Supplied entries:
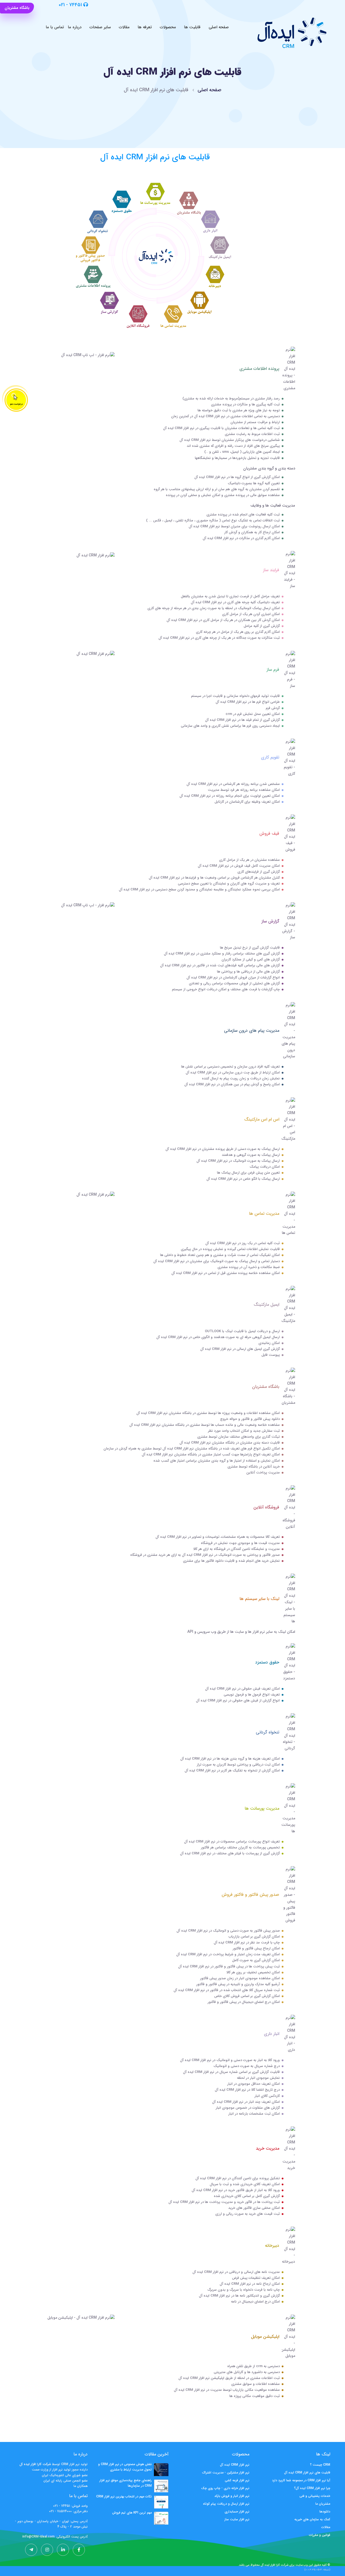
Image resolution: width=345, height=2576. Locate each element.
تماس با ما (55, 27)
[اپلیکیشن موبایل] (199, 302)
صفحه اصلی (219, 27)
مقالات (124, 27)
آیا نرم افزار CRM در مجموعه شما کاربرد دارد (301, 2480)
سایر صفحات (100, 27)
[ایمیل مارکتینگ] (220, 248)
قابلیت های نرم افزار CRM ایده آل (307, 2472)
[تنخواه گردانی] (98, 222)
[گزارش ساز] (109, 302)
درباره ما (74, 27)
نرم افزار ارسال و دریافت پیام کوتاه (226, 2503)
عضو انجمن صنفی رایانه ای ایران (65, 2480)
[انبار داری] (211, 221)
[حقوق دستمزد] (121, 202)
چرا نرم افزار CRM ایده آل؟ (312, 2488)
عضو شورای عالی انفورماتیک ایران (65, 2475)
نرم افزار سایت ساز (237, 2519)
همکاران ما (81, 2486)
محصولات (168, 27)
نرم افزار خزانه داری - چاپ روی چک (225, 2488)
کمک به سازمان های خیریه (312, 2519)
---
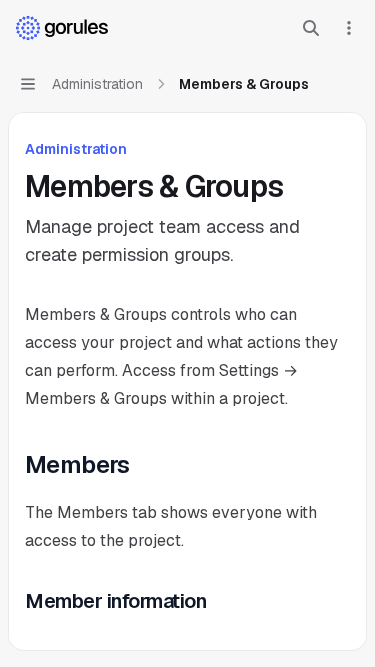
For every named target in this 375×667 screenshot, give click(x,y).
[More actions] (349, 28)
==
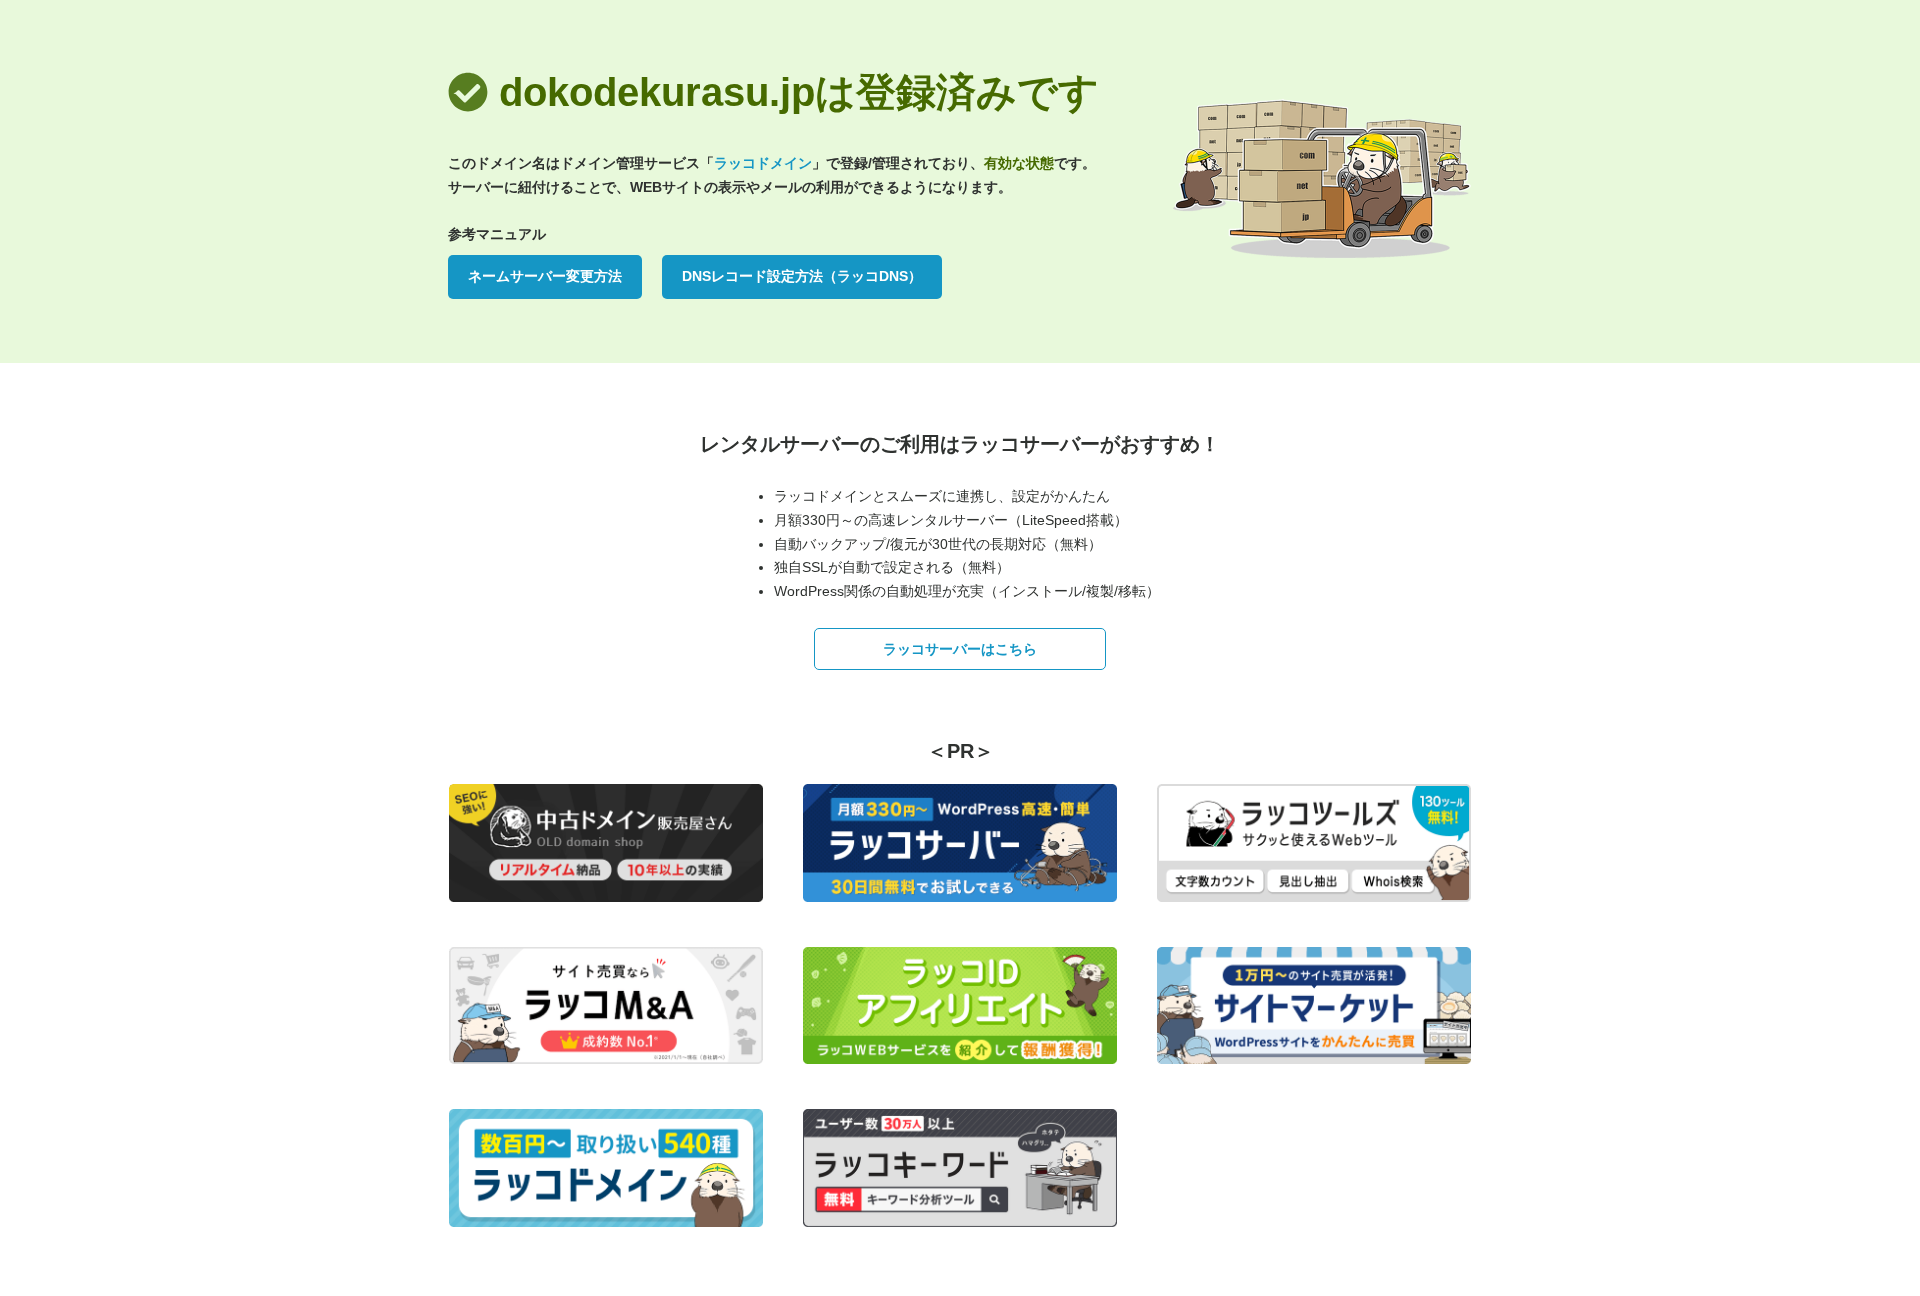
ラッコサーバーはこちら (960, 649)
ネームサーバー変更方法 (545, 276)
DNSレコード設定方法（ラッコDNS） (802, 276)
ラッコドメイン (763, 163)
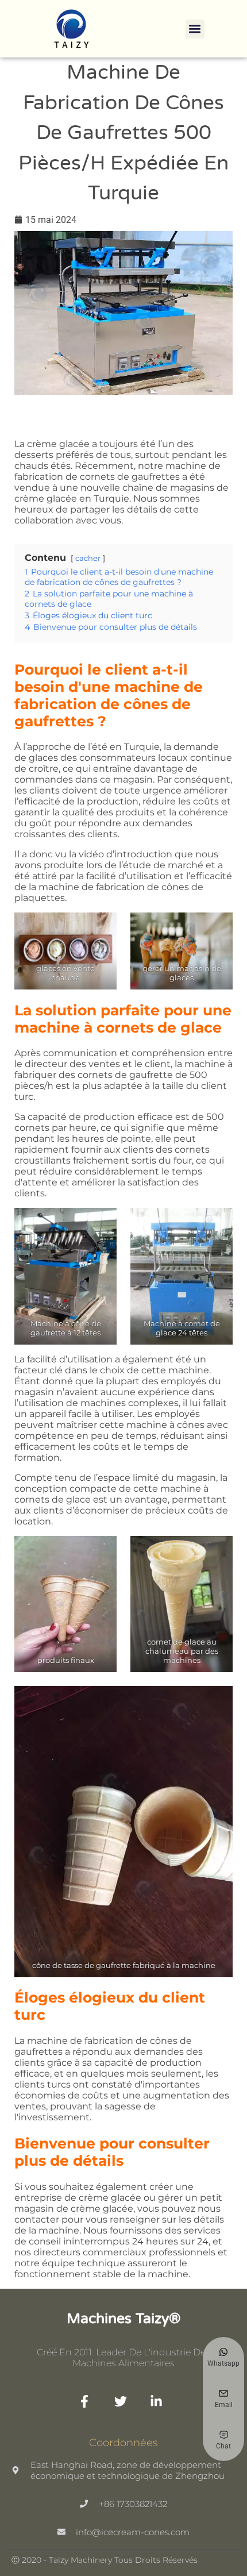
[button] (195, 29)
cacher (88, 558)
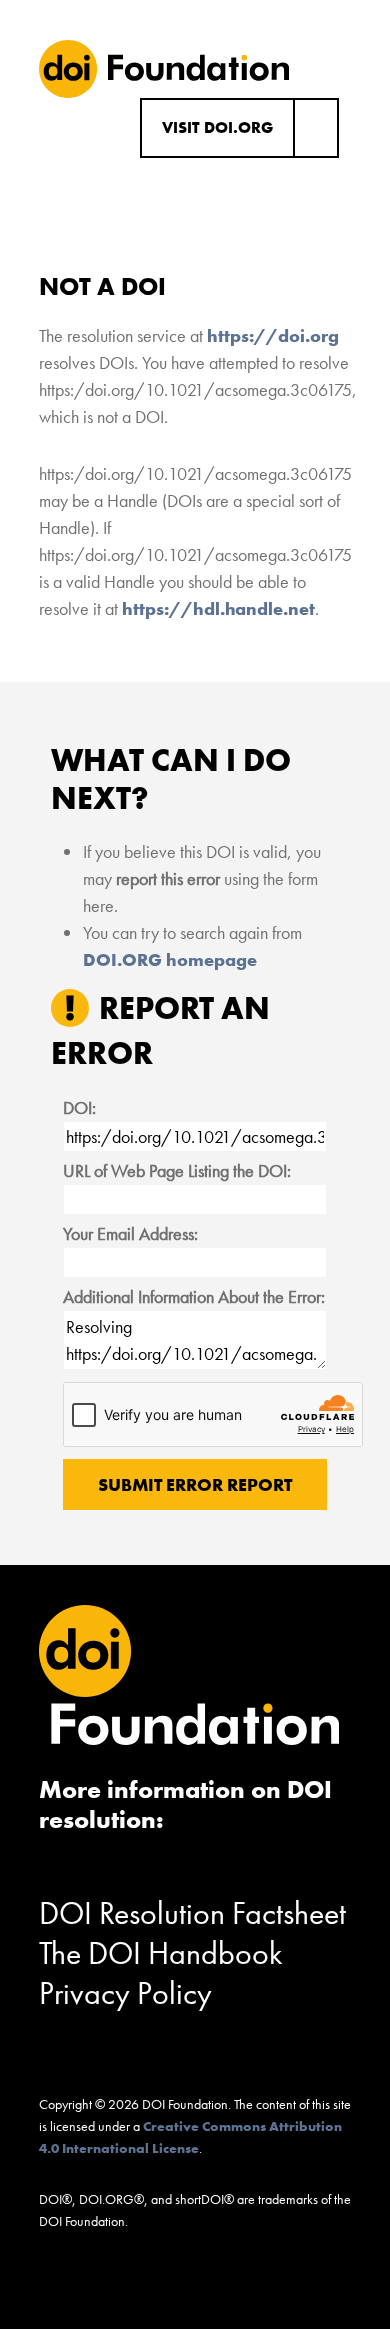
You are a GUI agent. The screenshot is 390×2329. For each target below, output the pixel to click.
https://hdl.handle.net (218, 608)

Required work: Reprint exactly the lines above that start at the one with "تماس با ما (55, 27)" and end at the one with "[گزارش ساز] (109, 302)", keeping both and adding none.

Response to this exercise:
تماس با ما (55, 27)
[اپلیکیشن موبایل] (199, 302)
صفحه اصلی (219, 27)
مقالات (124, 27)
آیا نرم افزار CRM در مجموعه شما کاربرد دارد (301, 2480)
سایر صفحات (100, 27)
[ایمیل مارکتینگ] (220, 248)
قابلیت های نرم افزار CRM ایده آل (307, 2472)
[تنخواه گردانی] (98, 222)
[گزارش ساز] (109, 302)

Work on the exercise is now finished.